#### [TRAVAIL À FAIRE]
• a. Relevez tous les prénoms de personnages cités dans le document.
• b. Recopiez le passage du document qui va de « Les 7 mariages » jusqu'à « jusqu’aux années 2000. ».

#### [DOCUMENT]
== == ==

Les 7 mariages d'Edgar et Ludmilla  (2019), Jean-Christophe Rufin

L’histoire de deux amoureux qui se marient 7 fois (et divorcent donc 6 fois). Lui est fils de mère célibataire, pauvre mais débrouillard et charmeur. Elle est Ukrainienne, un peu excentrique, et deviendra une sublime cantatrice d’opéra. Ils se rencontrent lors d’un voyage qu’Edgar réalise en URSS, à l’époque de Khrouchtchev. La première apparition de Ludmilla donne le ton au roman et à leur relation : Ludmilla est nue, réfugiée dans un arbre dans un village ukrainien et Edgar a le coup de foudre. C’est le gendre qui reconstitue le parcours de ce couple « ni avec toi, ni sans toi » depuis l’après-guerre jusqu’aux années 2000.

Disponible à la médiathèque



Le vent reprend ses tours (2019), Sylvie Germain

Par un avis de recherche collé sous un abribus, Nathan apprend que Gavril, ce saltimbanque tsigane qui autrefois, par sa fantaisie et sa poésie, avait illuminé son enfance morne et solitaire, a disparu d’un hôpital. Nathan, qui n’a jamais voyagé, décide de partir en Roumanie pour retrouver le passé de Gavril ; il y découvre les drames de la guerre et les purges de l’après-guerre. Par ce roman, l’auteur a voulu rendre hommage aux Tsiganes des pays de l’Est, qui n’ont pas de tradition écrite.

« Gavril était un grand marcheur et lecteur. Il déambulait dans la ville comme dans un livre, il la feuilletait dans tous les sens. Il considérait en effet les villes à l’égal de livres débrochés, aux pages éparses mais gravitant autour d’un axe invisible lentement dessiné par l’Histoire au fil des siècles. Certaines pages étaient sans intérêt, car non ou mal écrites, d’autres bruissaient de mémoire. Il disait qu’une ville, ça s’arpente et ça se lit, que marcher c’est lire, avec tout son corps, tous ses sens, et que lire c’est marcher, dans sa tête, dans le temps, jusqu’aux confins de soi, jusqu’aux lisières du monde. »

== == ==

#### [EXTRAIT SOURCE]
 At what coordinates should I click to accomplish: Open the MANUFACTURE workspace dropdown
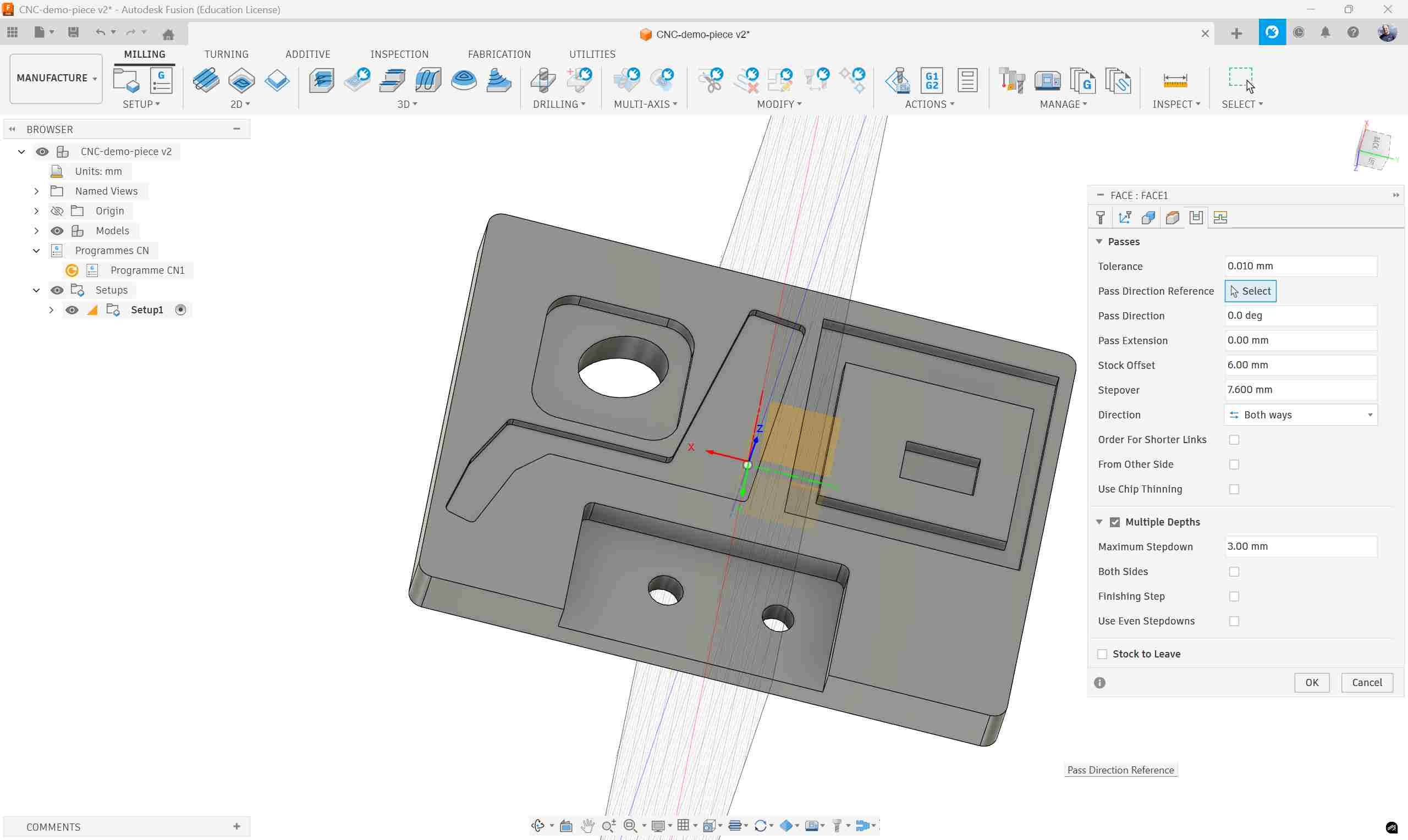coord(56,78)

== == ==

#### [CORRIGÉ]
• a. Edgar, Ludmilla, Nathan, Gavril

• b.
Les 7 mariages d'Edgar et Ludmilla  (2019), Jean-Christophe Rufin

L’histoire de deux amoureux qui se marient 7 fois (et divorcent donc 6 fois). Lui est fils de mère célibataire, pauvre mais débrouillard et charmeur. Elle est Ukrainienne, un peu excentrique, et deviendra une sublime cantatrice d’opéra. Ils se rencontrent lors d’un voyage qu’Edgar réalise en URSS, à l’époque de Khrouchtchev. La première apparition de Ludmilla donne le ton au roman et à leur relation : Ludmilla est nue, réfugiée dans un arbre dans un village ukrainien et Edgar a le coup de foudre. C’est le gendre qui reconstitue le parcours de ce couple « ni avec toi, ni sans toi » depuis l’après-guerre jusqu’aux années 2000.